TASK GOAL:
Some entries follow. Reproduce exactly the lines starting at the one with "Task: Open the MVP Experiment Database page" and stopping after the one with "Given: Select the".

RECORD SET:
------------

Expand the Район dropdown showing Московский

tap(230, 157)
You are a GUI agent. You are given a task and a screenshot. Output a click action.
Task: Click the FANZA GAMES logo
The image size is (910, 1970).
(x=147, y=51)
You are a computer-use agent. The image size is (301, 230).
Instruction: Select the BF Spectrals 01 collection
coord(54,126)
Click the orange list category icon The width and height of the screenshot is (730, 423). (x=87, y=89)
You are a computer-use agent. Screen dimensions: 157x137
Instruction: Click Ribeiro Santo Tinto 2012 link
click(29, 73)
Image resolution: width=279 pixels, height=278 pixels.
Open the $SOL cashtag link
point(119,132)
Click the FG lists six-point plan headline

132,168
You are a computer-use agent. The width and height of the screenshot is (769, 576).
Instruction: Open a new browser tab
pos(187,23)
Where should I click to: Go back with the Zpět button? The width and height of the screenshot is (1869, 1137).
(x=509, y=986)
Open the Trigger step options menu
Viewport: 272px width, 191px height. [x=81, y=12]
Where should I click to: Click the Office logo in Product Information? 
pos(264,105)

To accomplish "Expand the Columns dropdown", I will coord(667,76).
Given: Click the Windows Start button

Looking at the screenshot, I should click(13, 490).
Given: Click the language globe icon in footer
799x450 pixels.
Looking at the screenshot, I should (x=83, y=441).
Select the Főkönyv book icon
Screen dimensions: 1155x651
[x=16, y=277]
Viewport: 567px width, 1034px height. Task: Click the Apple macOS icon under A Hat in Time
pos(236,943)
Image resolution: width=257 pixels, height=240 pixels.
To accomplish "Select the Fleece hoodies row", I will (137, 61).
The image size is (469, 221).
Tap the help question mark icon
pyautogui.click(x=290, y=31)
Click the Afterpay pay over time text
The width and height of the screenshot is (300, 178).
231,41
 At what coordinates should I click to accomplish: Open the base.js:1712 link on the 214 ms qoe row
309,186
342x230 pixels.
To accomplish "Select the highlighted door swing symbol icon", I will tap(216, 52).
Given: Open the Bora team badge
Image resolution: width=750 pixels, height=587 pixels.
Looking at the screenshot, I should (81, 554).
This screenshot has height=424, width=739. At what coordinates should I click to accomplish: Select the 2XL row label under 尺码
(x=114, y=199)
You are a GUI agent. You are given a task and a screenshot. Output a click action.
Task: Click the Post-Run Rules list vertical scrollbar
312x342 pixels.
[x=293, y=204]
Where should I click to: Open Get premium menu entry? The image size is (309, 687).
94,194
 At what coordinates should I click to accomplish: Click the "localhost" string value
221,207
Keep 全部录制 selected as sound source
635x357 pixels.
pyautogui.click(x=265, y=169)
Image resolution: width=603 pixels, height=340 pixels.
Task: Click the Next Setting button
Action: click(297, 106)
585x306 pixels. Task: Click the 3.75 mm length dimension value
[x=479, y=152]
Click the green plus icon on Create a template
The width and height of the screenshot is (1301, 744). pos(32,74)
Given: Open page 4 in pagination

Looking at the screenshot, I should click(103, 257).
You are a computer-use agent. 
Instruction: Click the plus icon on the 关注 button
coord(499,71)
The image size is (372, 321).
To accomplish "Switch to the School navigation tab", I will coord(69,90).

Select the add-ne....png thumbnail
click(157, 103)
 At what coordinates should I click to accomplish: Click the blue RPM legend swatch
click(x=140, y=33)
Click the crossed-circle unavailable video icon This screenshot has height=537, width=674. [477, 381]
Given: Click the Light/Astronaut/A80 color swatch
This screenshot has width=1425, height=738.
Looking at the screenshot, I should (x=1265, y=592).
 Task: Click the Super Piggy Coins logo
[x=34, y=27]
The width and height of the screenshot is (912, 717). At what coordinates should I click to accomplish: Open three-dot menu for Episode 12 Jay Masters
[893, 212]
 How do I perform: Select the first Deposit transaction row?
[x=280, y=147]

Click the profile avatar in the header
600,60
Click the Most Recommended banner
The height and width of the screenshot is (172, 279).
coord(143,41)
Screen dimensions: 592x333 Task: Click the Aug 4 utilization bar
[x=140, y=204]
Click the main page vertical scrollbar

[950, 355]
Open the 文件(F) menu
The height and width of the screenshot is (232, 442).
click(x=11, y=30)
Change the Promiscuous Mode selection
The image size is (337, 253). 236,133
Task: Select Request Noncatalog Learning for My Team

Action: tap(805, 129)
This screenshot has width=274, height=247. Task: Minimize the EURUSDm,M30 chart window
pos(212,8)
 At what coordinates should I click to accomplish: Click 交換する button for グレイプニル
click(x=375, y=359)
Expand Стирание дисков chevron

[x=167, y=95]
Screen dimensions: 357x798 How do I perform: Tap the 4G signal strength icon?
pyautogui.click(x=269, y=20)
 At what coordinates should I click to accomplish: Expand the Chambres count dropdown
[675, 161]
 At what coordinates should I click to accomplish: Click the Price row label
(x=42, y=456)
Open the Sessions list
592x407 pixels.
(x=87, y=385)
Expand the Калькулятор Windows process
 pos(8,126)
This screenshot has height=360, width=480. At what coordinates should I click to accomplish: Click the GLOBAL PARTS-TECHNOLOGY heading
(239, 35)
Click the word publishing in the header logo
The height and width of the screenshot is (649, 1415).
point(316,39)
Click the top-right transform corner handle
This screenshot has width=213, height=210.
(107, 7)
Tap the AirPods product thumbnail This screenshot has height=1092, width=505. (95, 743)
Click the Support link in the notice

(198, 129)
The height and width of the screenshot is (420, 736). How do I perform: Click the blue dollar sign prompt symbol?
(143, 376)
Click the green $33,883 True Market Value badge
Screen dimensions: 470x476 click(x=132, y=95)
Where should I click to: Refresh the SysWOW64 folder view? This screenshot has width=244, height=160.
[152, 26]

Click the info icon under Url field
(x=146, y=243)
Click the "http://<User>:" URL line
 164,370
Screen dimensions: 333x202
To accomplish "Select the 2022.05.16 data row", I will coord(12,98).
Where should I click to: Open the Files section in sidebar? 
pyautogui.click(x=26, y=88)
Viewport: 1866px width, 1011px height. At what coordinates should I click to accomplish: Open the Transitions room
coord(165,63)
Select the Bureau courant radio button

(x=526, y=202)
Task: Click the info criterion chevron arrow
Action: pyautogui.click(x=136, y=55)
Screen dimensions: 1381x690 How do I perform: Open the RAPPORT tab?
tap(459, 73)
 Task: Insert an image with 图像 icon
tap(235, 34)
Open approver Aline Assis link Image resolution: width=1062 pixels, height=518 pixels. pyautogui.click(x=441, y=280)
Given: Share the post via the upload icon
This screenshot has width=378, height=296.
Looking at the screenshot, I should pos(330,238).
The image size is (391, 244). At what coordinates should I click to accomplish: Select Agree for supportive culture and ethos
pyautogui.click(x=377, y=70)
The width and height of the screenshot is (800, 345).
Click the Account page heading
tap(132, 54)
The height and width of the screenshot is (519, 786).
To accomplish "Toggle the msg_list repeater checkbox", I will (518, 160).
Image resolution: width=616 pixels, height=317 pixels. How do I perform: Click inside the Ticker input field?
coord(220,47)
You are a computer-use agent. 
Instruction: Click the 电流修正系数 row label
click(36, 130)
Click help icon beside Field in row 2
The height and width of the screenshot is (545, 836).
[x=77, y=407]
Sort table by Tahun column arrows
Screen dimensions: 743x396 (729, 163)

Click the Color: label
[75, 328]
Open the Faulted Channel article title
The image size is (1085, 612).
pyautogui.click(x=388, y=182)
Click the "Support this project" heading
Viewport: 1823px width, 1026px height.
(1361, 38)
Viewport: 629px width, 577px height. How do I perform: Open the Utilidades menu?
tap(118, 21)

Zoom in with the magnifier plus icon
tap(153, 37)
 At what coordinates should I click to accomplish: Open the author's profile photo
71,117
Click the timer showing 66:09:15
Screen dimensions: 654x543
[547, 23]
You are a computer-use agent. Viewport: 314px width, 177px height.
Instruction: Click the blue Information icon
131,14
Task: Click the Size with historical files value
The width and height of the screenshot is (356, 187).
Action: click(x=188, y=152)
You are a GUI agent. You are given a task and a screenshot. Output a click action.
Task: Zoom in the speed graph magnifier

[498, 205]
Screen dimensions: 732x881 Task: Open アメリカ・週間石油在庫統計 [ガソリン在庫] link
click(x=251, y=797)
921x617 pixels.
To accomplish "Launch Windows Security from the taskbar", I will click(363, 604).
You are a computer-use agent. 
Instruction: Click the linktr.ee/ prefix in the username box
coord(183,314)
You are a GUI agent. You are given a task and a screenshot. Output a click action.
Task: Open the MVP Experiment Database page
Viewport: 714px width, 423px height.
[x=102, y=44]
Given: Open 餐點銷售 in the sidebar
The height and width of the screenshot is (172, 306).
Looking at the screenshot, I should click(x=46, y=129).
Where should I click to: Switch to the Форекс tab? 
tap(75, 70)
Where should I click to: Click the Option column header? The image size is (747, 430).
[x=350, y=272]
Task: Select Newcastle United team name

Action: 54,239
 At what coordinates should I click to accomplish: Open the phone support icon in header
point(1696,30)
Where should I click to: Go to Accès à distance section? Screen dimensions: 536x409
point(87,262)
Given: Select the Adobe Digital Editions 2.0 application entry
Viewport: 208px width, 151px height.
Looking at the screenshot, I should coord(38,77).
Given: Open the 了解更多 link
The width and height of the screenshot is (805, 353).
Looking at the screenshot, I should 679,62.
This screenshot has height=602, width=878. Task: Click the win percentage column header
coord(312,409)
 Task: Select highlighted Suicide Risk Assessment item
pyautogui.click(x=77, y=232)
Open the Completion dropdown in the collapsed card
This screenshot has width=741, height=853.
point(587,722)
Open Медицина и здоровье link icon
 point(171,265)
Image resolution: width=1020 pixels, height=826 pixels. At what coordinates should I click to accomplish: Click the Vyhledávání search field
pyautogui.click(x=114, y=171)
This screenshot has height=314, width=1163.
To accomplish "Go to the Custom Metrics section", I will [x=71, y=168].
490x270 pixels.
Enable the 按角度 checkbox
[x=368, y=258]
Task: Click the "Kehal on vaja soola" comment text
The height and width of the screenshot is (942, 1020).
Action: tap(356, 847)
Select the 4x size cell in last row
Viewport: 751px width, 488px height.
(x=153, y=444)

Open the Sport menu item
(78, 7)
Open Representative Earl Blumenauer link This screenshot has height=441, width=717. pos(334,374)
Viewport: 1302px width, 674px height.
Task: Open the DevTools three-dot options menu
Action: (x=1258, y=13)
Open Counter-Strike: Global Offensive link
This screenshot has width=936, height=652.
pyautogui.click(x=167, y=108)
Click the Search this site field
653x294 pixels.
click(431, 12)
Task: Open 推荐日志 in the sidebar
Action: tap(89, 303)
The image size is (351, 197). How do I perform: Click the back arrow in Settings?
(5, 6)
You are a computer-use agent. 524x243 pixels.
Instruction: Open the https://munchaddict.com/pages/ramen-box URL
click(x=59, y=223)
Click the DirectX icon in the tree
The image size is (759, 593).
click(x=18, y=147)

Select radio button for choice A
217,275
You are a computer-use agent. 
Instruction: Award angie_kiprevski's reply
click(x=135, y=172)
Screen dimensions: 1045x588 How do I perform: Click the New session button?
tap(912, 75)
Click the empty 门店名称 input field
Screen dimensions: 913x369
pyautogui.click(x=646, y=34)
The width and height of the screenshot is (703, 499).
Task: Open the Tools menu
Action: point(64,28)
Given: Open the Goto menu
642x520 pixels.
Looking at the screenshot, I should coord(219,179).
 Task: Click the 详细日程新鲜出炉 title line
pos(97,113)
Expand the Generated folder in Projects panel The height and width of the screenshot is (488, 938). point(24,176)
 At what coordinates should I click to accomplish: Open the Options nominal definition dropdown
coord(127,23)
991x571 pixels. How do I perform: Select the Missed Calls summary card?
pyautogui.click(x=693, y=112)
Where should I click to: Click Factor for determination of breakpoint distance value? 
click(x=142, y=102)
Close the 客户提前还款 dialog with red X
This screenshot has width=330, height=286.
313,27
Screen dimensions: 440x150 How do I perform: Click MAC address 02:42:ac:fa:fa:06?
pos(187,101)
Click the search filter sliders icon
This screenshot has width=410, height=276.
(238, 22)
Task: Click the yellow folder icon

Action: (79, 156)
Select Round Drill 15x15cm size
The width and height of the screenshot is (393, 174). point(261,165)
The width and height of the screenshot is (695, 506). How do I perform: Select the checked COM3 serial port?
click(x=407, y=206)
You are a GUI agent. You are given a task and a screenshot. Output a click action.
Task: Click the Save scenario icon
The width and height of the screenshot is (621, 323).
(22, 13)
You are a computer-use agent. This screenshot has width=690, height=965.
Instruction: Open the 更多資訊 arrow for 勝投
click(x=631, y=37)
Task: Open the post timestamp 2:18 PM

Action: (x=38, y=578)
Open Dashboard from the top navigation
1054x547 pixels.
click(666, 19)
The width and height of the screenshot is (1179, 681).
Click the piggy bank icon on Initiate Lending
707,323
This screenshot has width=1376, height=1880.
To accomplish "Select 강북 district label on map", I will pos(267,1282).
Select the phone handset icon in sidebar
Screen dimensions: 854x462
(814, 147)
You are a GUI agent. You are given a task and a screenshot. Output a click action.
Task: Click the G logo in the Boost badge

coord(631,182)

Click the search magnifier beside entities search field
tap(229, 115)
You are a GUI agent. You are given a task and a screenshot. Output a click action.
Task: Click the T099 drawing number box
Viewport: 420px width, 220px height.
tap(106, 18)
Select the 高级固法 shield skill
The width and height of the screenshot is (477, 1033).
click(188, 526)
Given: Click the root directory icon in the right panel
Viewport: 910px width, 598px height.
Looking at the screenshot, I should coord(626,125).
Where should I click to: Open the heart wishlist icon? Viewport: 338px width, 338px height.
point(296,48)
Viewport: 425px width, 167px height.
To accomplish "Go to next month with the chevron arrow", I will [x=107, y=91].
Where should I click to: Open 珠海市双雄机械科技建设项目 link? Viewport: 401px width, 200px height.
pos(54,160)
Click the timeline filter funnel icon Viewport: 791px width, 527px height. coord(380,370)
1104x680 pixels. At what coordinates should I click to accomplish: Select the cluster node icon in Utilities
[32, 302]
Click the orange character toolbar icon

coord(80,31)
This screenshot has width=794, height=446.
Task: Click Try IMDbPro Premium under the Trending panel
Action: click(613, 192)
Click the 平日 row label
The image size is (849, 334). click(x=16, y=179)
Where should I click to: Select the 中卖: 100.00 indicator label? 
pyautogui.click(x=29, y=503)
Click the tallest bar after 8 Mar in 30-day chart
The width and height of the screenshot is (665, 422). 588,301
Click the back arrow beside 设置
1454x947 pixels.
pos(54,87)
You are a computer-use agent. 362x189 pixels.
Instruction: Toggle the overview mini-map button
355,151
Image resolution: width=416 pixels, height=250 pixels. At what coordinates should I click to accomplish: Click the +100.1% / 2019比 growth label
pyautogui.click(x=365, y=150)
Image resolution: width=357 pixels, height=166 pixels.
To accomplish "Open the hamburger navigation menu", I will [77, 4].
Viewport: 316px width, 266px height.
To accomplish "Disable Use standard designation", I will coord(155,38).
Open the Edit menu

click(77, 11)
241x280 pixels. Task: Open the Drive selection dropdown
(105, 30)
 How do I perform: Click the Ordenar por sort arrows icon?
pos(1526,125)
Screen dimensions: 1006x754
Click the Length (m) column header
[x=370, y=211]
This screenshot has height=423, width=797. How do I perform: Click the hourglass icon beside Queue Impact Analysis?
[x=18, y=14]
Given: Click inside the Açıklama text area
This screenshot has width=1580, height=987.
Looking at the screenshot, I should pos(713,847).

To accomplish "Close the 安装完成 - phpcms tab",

------------

RESPONSE TO THE EXERCISE:
Task: Open the MVP Experiment Database page
Viewport: 714px width, 423px height.
[x=102, y=44]
Given: Open 餐點銷售 in the sidebar
The height and width of the screenshot is (172, 306).
Looking at the screenshot, I should click(x=46, y=129).
Where should I click to: Switch to the Форекс tab? 
tap(75, 70)
Where should I click to: Click the Option column header? The image size is (747, 430).
[x=350, y=272]
Task: Select Newcastle United team name

Action: 54,239
 At what coordinates should I click to accomplish: Open the phone support icon in header
point(1696,30)
Where should I click to: Go to Accès à distance section? Screen dimensions: 536x409
point(87,262)
Given: Select the Adobe Digital Editions 2.0 application entry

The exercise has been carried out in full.